Novel therapeutic targets in diabetic retinopathy

Abstract

AbstractThe present armatorium for the prevention or treatment of diabetic retinopathy (DR) comprises modulation of systemic factors, laser, surgical approaches, anti‐VEGF agents and corticosteroids. In designing new therapies, the clinical targets of the various stages of DR should be clearly defined: these are vasoregression in pre‐clinical DR, blood‐retinal barrier loss, inflammation and retinal ischemia in macular edema, and angiogenesis and fibrosis in proliferative DR. With regards to early vasoregression, glucose‐induced alterations in biochemical pathways, growth factors such as CTGF and Angiopoeitin‐2, and leukocyte adhesion are under investigation as targets for prevention, whereas stem cell approaches have been suggested to allow repair of already degenerated retinal capillaries.
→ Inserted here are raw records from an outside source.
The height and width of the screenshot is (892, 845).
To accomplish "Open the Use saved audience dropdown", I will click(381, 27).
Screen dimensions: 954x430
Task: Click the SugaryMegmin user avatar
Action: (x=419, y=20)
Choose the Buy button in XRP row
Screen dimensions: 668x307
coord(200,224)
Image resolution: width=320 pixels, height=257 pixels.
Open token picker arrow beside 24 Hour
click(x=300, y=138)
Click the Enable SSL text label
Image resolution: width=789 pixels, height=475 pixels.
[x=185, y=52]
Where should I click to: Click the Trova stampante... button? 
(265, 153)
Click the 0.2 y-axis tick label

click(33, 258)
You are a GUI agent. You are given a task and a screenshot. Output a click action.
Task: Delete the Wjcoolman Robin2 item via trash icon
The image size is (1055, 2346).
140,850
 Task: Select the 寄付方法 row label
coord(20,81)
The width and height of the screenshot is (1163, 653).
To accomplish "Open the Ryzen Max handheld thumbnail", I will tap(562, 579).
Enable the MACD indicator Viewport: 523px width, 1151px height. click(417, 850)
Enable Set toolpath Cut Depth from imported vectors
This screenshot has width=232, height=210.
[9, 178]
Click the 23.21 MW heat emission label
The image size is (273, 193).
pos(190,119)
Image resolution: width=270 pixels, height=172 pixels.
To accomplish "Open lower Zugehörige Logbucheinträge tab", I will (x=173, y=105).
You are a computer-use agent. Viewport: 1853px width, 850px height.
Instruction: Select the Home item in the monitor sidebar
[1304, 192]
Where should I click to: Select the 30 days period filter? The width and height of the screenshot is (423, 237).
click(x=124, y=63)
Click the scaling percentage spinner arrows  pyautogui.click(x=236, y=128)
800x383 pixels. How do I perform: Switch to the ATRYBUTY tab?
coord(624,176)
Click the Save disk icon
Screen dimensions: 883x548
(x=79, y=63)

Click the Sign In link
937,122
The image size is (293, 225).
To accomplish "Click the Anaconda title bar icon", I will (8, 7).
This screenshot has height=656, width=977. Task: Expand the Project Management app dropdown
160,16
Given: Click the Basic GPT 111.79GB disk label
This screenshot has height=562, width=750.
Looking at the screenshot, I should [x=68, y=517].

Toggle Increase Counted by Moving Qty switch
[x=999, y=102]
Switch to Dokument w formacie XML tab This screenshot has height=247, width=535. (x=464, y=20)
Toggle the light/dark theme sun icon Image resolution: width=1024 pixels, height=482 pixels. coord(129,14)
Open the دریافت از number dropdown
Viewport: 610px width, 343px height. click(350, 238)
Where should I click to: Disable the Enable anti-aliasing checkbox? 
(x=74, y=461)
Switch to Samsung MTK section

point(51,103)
For non‐proliferative DR and macular edema, inflammatory targets such as TNF‐alpha, IL‐6, IL‐10 and the Kallikrein‐Kinin system are under investigation as targets for alternative or adjunct treatments for anti‐VEGF and laser. However, the growing understanding of the cellular mechanisms of blood‐retinal barrier loss may also allow for more directed therapies aimed at the paracellular or transcellular pathways of leakage, while new neuroprotective agents may restrict the ongoing neuronal loss in this stage of DR. For inhibition of angiogenesis in proliferative DR, several novel agents are available to enter clinical development. Finally, recent new insights in the pathogenesis of the angio‐fibrotic switch and scarring have identified CTGF and other factors as potential therapeutic targets for prevention of this final blinding phase of DR.